Macdonald noted that Nominet gets 20 – 25 registrations containing these strings per week, but that the “vast majority” were false positives that should not trigger a suspension.

The Macdonald report gives examples of existing domains that would be likely to trigger Nominet action, including rapeme.co.uk, rapemyteacher.co.uk and rapeporn.co.uk.

According to Whois records, all of the domains listed in the report have already been suspended by Nominet.

Macdonald wrote:

it is difficult to see any reasonable basis whatsoever upon which the registration of a domain name such as rapemyteacher.co.uk could be consistent with any reasonable terms of business that Nominet might draw up.

It’s not clear from archives whether many of these domains even led to sites with content. An Archive.org capture of rapeporn.co.uk from 2009 contains a short essay (looks like a hasty attempt to justify the domain to me) on why rape fantasy and actual rape are different.

I suspect that “rapemyteacher.co.uk” was supposed to be a joke, a play on the popular site RateMyTeachers.com.

However, in Macdonald’s view, it’s easily possible for Nominet to suspend these names without infringing anyone’s free speech rights under the European Convention on Human Rights and UK law.

He said that in some cases the domain name itself may be illegal, if it encourages others to commitment crimes.

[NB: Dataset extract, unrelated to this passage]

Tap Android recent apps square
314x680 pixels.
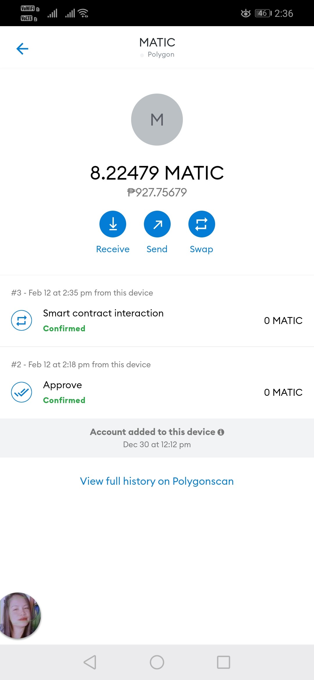224,662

Incitement is a crime, after all.

But his report seems to envisage that the use of the word “rape” may be justifiable when used in a figurative sense not related to actual sexual violence. It would also not be banned in positive contexts such as rape victim support services.

He recommended against instituting bans on swearwords and racist terms for similar reasons.

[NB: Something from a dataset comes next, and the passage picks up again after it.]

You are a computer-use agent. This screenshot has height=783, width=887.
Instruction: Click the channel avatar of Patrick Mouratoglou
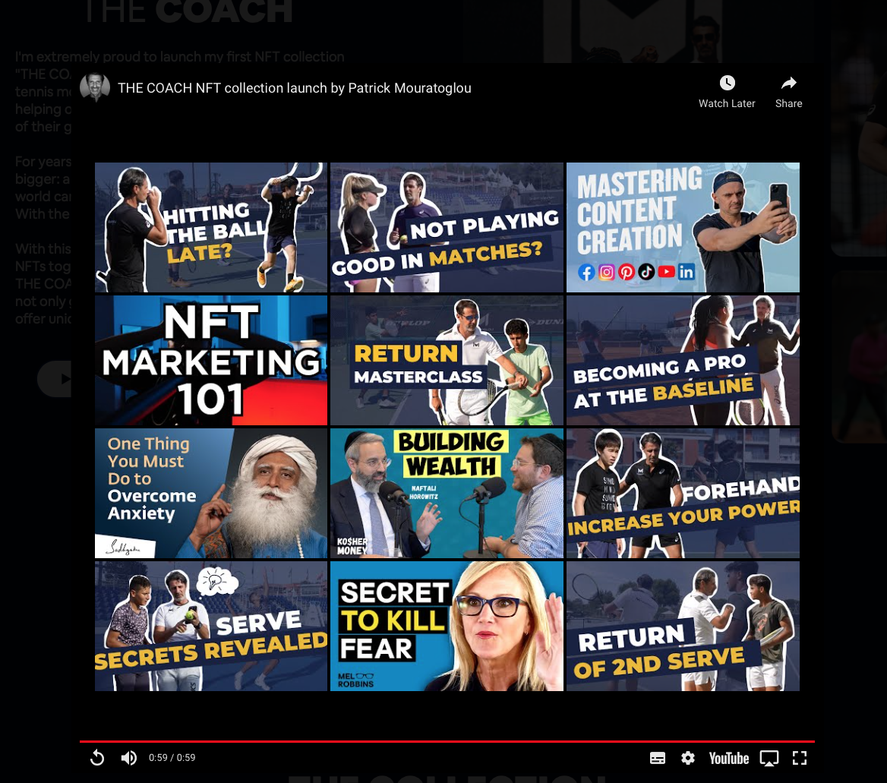[x=95, y=88]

The one thing missing from the report, and Nominet’s response to it so far, is any requirement for Nominet to disclose which domain names it has suspended under the new policy.

That would be an important oversight mechanism, in my view.

If Nominet is going to be deleting names based on an as-yet-undisclosed review process, wouldn’t free speech be served by at least telling the public what has been censored?

What if rapemyteacher.co.uk was supposed to be a parody of RateMyTeachers.com? Did Nominet just suspend a humor site for no good reason and without telling anyone but the registrant?

The Macdonald report was commissioned following an outraged Sunday Times article based on a blog post by anti-porn crusader John Carr, who wanted a ban on “depraved or disgusting words”.

Neither Carr, the Sunday Times, Nominet or Macdonald have ever presented any examples of “egregious” .uk domain names leading to content encouraging or glorifying sexual violence, nor have they ever said that they’ve seen one with their own eyes.

It’s possible that such domains do not exist.

The review and the new Nominet policy, I think it’s fair to say, has probably not protected a single man, woman, child, corpse or sheep from unwelcome interference. It was, I suspect, a waste of time and resources.

But at first look the policy, properly implemented, does not appear to present a huge risk of infringing free speech rights or throwing up vast numbers of false positives.